(Screen grounding items)
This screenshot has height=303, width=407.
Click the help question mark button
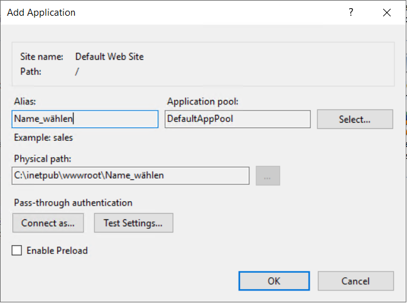coord(351,12)
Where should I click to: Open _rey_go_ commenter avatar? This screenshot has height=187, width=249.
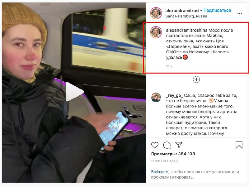156,97
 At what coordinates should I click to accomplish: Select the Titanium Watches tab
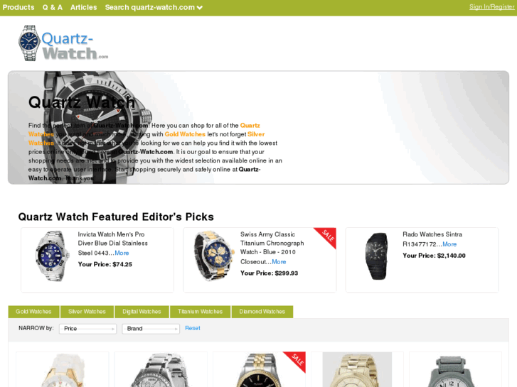coord(200,312)
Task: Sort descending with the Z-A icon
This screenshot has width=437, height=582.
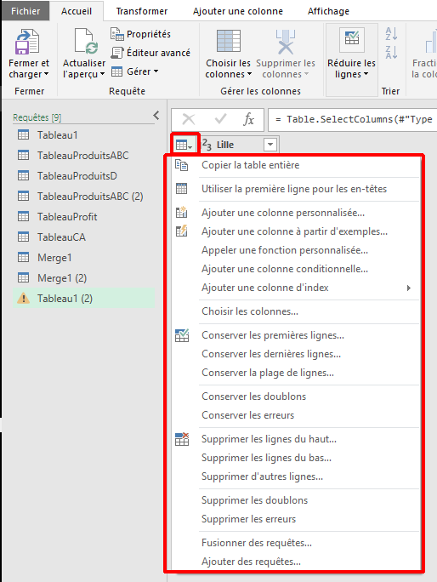Action: pyautogui.click(x=391, y=53)

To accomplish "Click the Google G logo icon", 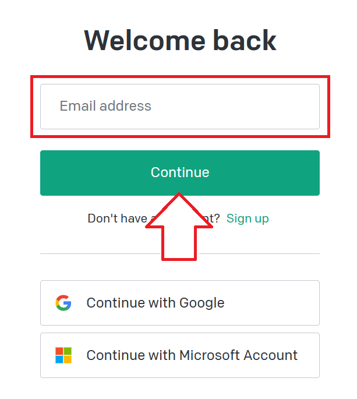I will (x=63, y=303).
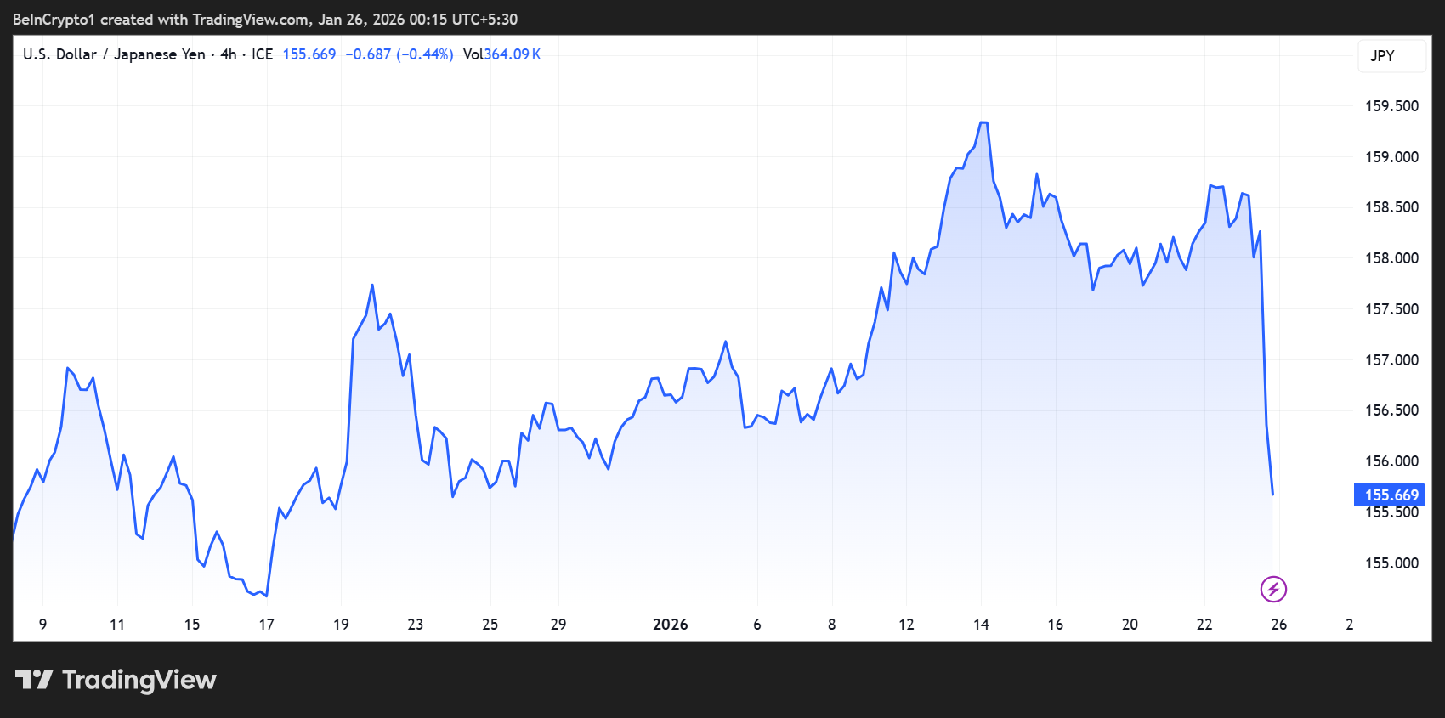Click the chart line's highest peak
The image size is (1445, 718).
pos(983,123)
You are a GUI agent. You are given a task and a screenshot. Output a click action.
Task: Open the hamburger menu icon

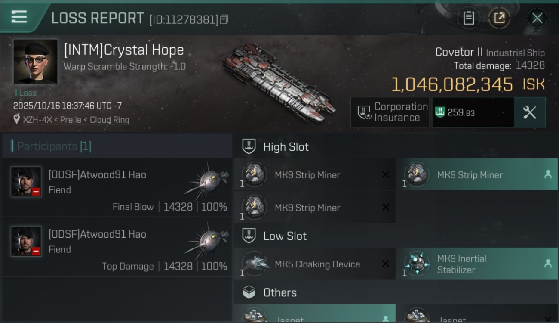pyautogui.click(x=19, y=17)
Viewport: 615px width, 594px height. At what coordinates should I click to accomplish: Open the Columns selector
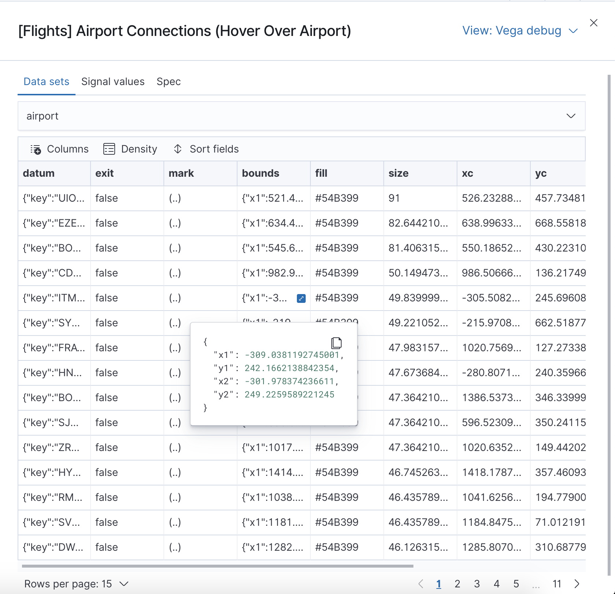tap(59, 149)
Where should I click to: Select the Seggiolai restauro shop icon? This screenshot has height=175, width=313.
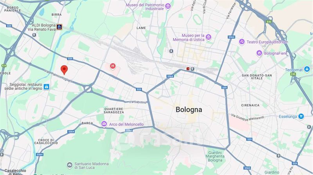(x=46, y=87)
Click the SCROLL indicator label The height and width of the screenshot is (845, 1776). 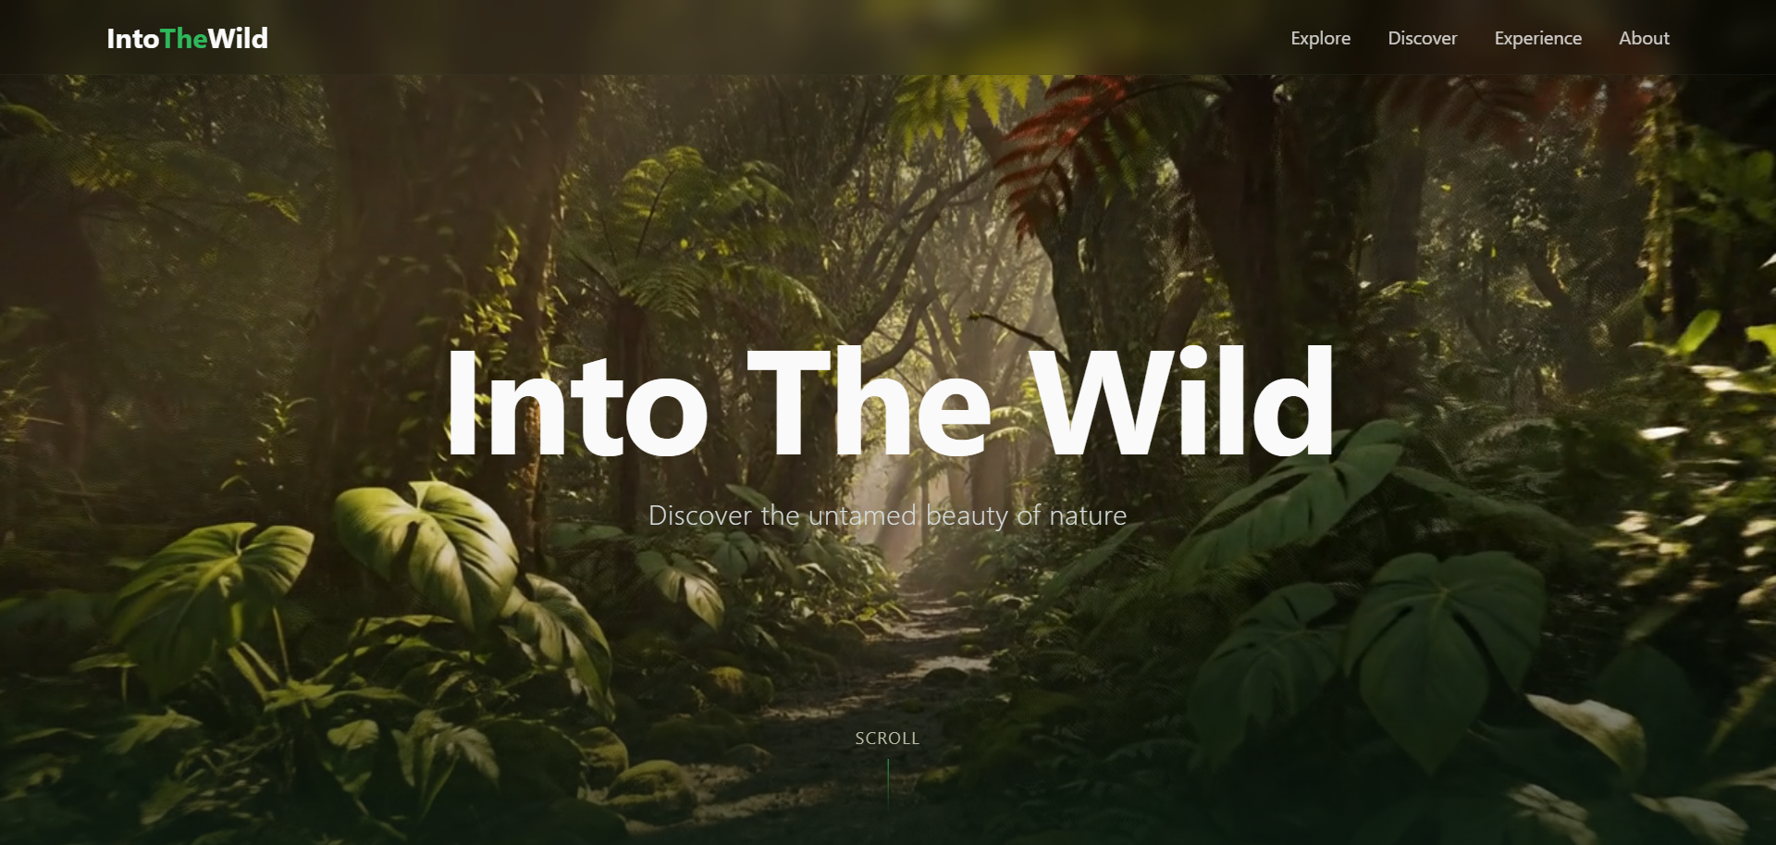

* **Task prompt**: Reproduce the items verbatim, from the line containing "Where should I click to: Select" through the end of the items, omitting the pictures.

* **Response**:
Where should I click to: Select the Seggiolai restauro shop icon? This screenshot has height=175, width=313.
(x=46, y=87)
Click the SCROLL indicator label The height and width of the screenshot is (845, 1776). 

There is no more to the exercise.